O combate às violações de direitos civis e políticos pode ser mais eficaz e ter maior alcance se conjugado com medidas ao mesmo nível no combate à corrupção e espoliação. O contrário é também verdade, como prova o caso, pertinente entre vários outros, da África do Sul: a negligência na análise dos crimes económicos em processos de transição fragiliza as condições de sucesso da luta contra os crimes políticos.
A Comissão de Verdade e Reconciliação (TRC) sul-africana decidiu não investigar a corrupção por considerar que esse tipo de crimes não fazia parte das suas competências. O resultado foi que uma parte importante dos crimes do apartheid ficou de fora das investigações, como sublinhou um relatório da sociedade civil publicado em 2006 em Pretória. Este estudo demonstrou a relação directa entre corrupção e violações dos direitos humanos e concluiu que «quando o apartheid atingiu o maior grau de repressão, atingiu também o seu maior grau de corrupção».
Ao passar ao lado da ligação intrínseca entre crimes políticos e crimes económicos, a TRC efectivamente perdeu uma oportunidade histórica, pois as provas «desses crimes [económicos] serão ainda mais diluídas ao longo do tempo e o dinheiro roubado continuará a enriquecer os beneficiários da corrupção. Ao enveredar por este caminho, nós optámos por fechar o livro do passado. Uma tal decisão não ameaçará a elite sul-africana e, sem dúvida, será bem acolhida por muita gente. Mas, provavelmente, vai continuar a assombrar a nossa sociedade».

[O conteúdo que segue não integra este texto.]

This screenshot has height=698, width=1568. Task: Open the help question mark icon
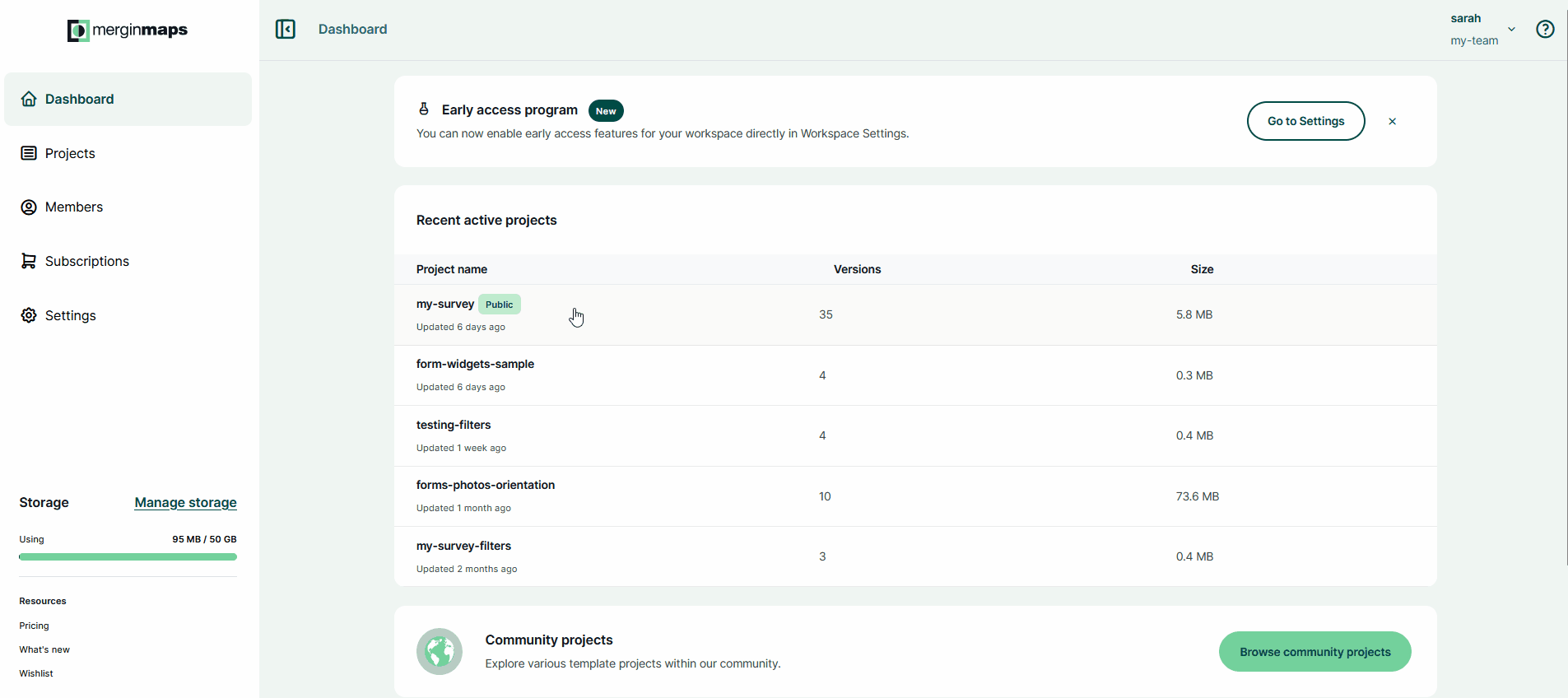tap(1545, 30)
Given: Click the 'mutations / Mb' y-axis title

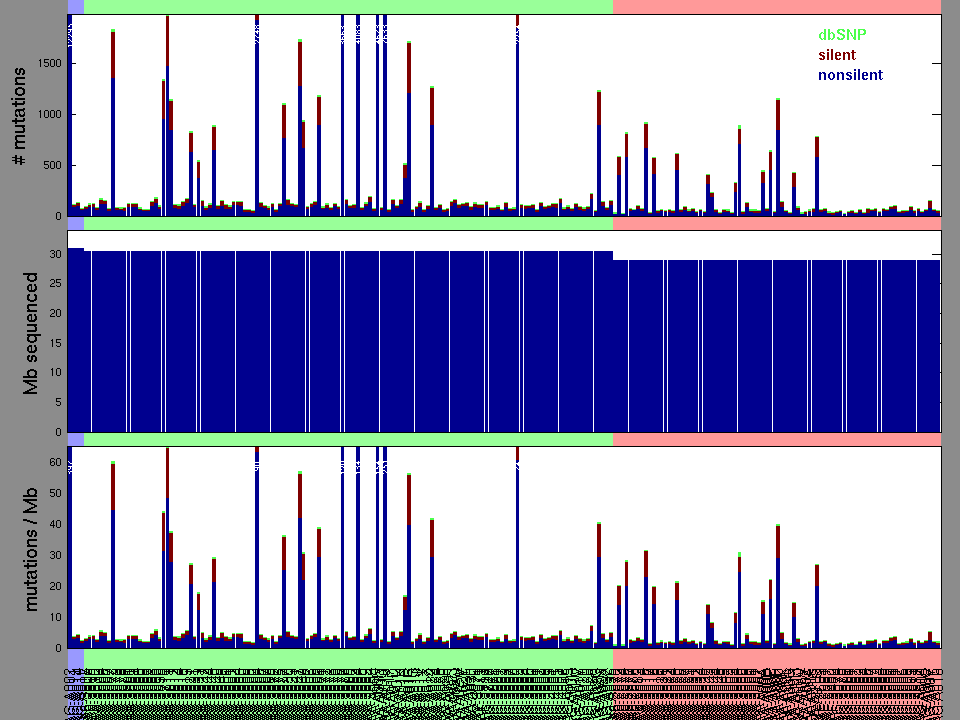Looking at the screenshot, I should click(32, 548).
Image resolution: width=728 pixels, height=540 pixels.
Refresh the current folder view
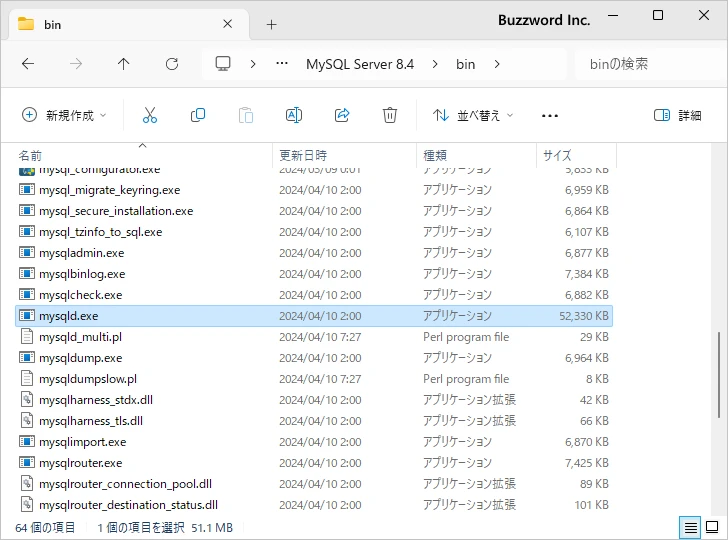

Como salientou em 2008 a organização Transparência Internacional, «não se espera que um governo corrupto que rejeita tanto a transparência como a prestação de contas respeite os direitos humanos. Nessa medida, a campanha para conter a corrupção e o movimento de promoção e protecção dos direitos humanos não são processos discrepantes. Os dois estão inextricavelmente ligados e [são] interdependentes».
Quer isto dizer que os mecanismos analisados no capítulo anterior deste relatório, sejam as comissões de verdade ou os tribunais internacionais, os programas de compensação das vítimas ou os processos contra os autores de violência massificada, podem e devem sair do seu âmbito tradicional de intervenção, acolhendo a luta contra os crimes económicos. A fundamentação legal e doutrinal, de resto, já existe. As poucas excepções à abordagem restritiva tradicional, em que se incluem iniciativas encetadas no Chade, Filipinas, Serra Leoa, Timor-Leste, Peru e Libéria, entre poucas mais, demonstram, apesar de tudo, a diferença tangível de processos em que os crimes económicos são enfrentados em conjunto com os crimes políticos e são, afinal, encarados como aquilo que são em substância: violações graves de direitos humanos.
Esse mesmo entendimento foi defendido em 2006 por Louise Arbour, ex-alta comissária da ONU para os Direitos Humanos, ao apelar directamente ao envolvimento da justiça de transição numa área mais abrangente do que a dos direitos civis e políticos. Um desafio que, como reconheceu na altura Louise Arbour, «a justiça regular também tem relutância em aceitar: o de reconhecer que não existe uma hierarquia de direitos e a garantia de protecção de todos os direitos, incluindo os económicos, sociais e culturais». Essa «estratégia alargada» da justiça de transição incluiria não apenas todos os crimes cometidos durante um conflito mas também «todas as violações graves que lhe deram origem».
Para a LGDH, a Corrupção traduz num verdadeiro ataque aos direitos humanos e uma autentica afronta a paz e estabilidade de um país. contudo, ela só pode ser enfrentada com um sistema judiciário forte e robusta capaz de moralizar a sociedade e resgatar a confiança dos cidadãos nas instituições do estado. É nesta perspectiva, que a Liga com o apoio da UE PANNE, está a implementar um projecto de monitorização dos tribunais do SAB por forma a avaliar o acesso a justiça e celeridade dos processos. Este projecto culminará com a publicação de um relatório sobre a situação dos direitos humanos na Guiné-Bissau numa conferência sobre a justiça.